• **Consignes**:
(A) D'après le texte sur la rentrée scolaire, à quelle date la prochaine rentrée est-elle prévue ?
(B) Traduisez en anglais la phrase suivante, tirée du texte sur la rentrée scolaire : « Cette grande rencontre entre dans le cadre des préparatifs de la rentrée scolaire attendue par les élèves, leurs parents et le corps enseignant. »
(C) Recopiez le passage du texte sur la rentrée scolaire qui commence par « Le premier ministre » et se poursuit jusqu'à « et les syndicats. » inclus.

• **Texte à lire**:
________
Le premier ministre Mokhtar Ould Diay a présidé un conseil ministériel chargé de la préparation de la prochaine rentrée scolaire, prévue le 6 Octobre prochain. Ont pris part à cette rencontre les départements ministériels concernés, les chefs d’exécutifs régionaux, les conseils régionaux, les maires, les PTF de l’éducation et les syndicats.
Cette grande rencontre entre dans le cadre des préparatifs de la rentrée scolaire attendue par les élèves, leurs parents et le corps enseignant. En Mauritanie, malgré le narratif de l’importance que les autorités disent accorder à l’enseignement, la rentrée scolaire reste un évènement assez banal, préparée juste au dernier moment. Pour s’en convaincre, il suffit d’entrer dans les établissements au lendemain de celle-ci. C’est comme si les vacances se poursuivaient dans une autre atmosphère : des cérémonies sont organisées en différentes écoles choisies pour l’occasion, on y prononce des discours élogieux sur l’école, sur les moyens déployés, etc. Des enseignants sont choisis pour présenter quelques cours devant les autorités administratives, les DREN, le personnel enseignant et les parents d’élèves. Les nouveaux manuels de l’Institut pédagogique national (IPN) sont exposés à l’occasion mais on ne les trouve, comme depuis toujours, pratiquement jamais dans les kiosques de l’institut. D’autant moins qu’en dépit de l’augmentation de leur nombre – chiffré aujourd’hui à 178, contre 53 en 2019 – trop de ceux-ci restent fermés, faute de tenanciers. Du coup, c’est sur les parterres du marché de la capitale à Nouakchott qu’on les retrouve, vendus au double ou triple de leur prix officiel.
________
• **Extrait source**:
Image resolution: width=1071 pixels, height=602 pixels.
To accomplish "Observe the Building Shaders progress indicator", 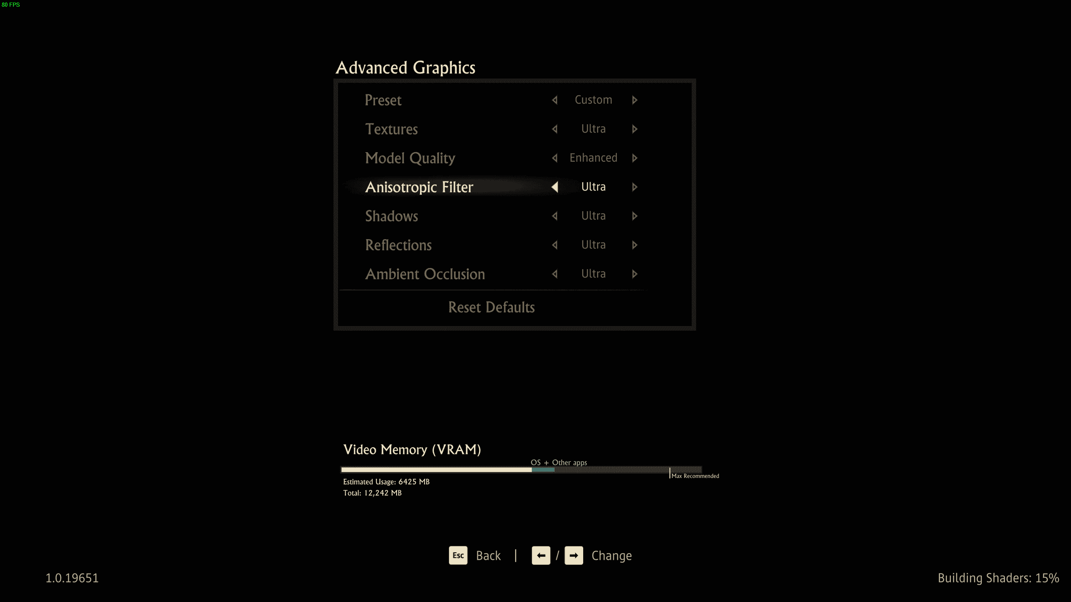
________
• **Réponses**:
(A) Le 6 octobre prochain.

(B) This major meeting is part of the preparations for the start of the school year awaited by students, their parents and the teaching staff.

(C)
Le premier ministre Mokhtar Ould Diay a présidé un conseil ministériel chargé de la préparation de la prochaine rentrée scolaire, prévue le 6 Octobre prochain. Ont pris part à cette rencontre les départements ministériels concernés, les chefs d’exécutifs régionaux, les conseils régionaux, les maires, les PTF de l’éducation et les syndicats.